A shadow traffic system mirrors live production requests to a new service version asynchronously, compares responses without affecting users, and alerts engineers when divergences appear. This design covers the mirroring pipeline, async replay architecture, response diffing engine, and divergence alerting.

Requirements

Functional

  • Mirror a configurable percentage of production requests to a shadow service.
  • Execute mirrored requests asynchronously without adding latency to the primary path.
  • Compare shadow and primary responses: status code, body fields, latency.
  • Throttle replay to protect the shadow service from traffic spikes.
  • Alert when divergence rate exceeds a threshold.

Non-Functional

  • Zero latency impact on primary path (fire-and-forget mirroring).
  • Shadow responses are never returned to end users.
  • Replay buffer durable across restarts.
  • Configurable sampling rate per endpoint.

Data Model

  • MirroredRequestrequestId, traceId, method, path, headers (sanitized — drop auth tokens, replace with shadow credentials), bodyRef, capturedAt, shadowTarget.
  • ShadowResultrequestId, primaryStatus, primaryBodyHash, primaryLatencyMs, shadowStatus, shadowBodyHash, shadowLatencyMs, diffResult (MATCH, DIVERGED, SHADOW_ERROR), evaluatedAt.
  • DivergenceReportreportId, windowStart, windowEnd, totalMirrored, divergedCount, errorCount, topDivergencePaths, sampleRequestIds.
  • SamplingConfigendpointPattern, sampleRate (0.0-1.0), maxRps, shadowTarget.

Mirroring Pipeline

The primary request handler captures the request after authentication and before writing to any external state.
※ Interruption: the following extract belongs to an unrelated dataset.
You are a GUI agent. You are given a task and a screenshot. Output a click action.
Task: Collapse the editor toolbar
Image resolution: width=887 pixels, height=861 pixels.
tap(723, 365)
It serializes a MirroredRequest — with auth headers stripped and replaced with a shadow service account credential — and publishes it to a local async queue (Kafka topic or in-process ring buffer). The primary response is returned immediately. A sidecar or worker thread consumes the queue and replays the request to the shadow target.

Sanitize headers carefully: strip Authorization, Cookie, X-User-Token, and any header that carries a real user credential. Inject a pre-configured shadow API key. For endpoints that require user context, stub out user ID resolution in the shadow service to use a fixed test identity.

Core Algorithms

Sampling

For each incoming request, hash the request ID or trace ID modulo 1000 and compare against sampleRate * 1000. This produces a deterministic, stateless sample that is reproducible for debugging. Apply a token bucket against maxRps per endpoint pattern before enqueuing — if the bucket is empty, drop the mirrored copy without affecting the primary response.

Async Replay with Throttling

Workers pull from the replay queue at a rate controlled by a rate limiter seeded from SamplingConfig.maxRps. Each worker sends the shadow request with a short timeout (typically 2x primary p99 latency) and records the response. If the shadow service returns a 5xx or times out, record a SHADOW_ERROR result but do not re-enqueue — shadow traffic is best-effort.

Response Diffing

Compare primary and shadow responses at multiple levels. First compare status codes. If both are 2xx, compare response body hashes for exact equality. For endpoints with known non-deterministic fields (timestamps, request IDs, random tokens), apply a field mask: parse the JSON body, delete masked keys, then hash the remainder. Track which JSON paths diverge most frequently to guide migration effort prioritization.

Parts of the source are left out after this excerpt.